Required work: Scan the records below for the line containing "25 Machu Picchu" and the line containing "Best Time to Visit Ecuador: Monthly". Copy both, plus every line between, exactly.

** Data listing follows **

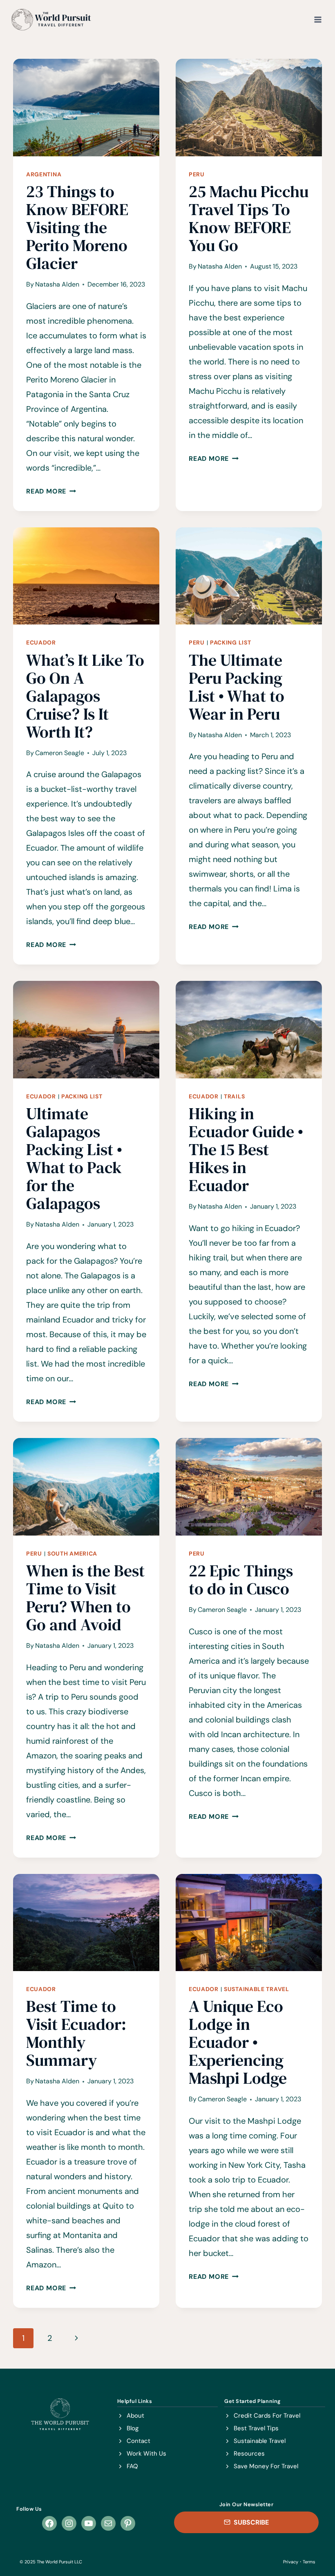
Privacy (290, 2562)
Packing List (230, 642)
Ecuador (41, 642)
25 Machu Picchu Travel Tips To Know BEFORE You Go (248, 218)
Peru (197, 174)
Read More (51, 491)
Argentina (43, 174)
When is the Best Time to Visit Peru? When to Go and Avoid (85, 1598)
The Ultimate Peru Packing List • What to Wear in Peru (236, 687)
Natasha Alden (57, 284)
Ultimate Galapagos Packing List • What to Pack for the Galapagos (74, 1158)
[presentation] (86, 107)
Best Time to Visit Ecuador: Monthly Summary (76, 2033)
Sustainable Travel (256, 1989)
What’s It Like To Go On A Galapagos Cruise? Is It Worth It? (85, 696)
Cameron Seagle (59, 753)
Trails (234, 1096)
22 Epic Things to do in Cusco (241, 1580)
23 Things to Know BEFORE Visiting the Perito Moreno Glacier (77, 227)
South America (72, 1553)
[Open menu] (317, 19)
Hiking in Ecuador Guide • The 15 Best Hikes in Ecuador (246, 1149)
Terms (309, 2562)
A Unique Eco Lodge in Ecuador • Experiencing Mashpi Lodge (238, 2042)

** End of Data listing **

Written solution:
25 Machu Picchu Travel Tips To Know BEFORE You Go (248, 218)
Peru (197, 174)
Read More (51, 491)
Argentina (43, 174)
When is the Best Time to Visit Peru? When to Go and Avoid (85, 1598)
The Ultimate Peru Packing List • What to Wear in Peru (236, 687)
Natasha Alden (57, 284)
Ultimate Galapagos Packing List • What to Pack for the Galapagos (74, 1158)
[presentation] (86, 107)
Best Time to Visit Ecuador: Monthly Summary (76, 2033)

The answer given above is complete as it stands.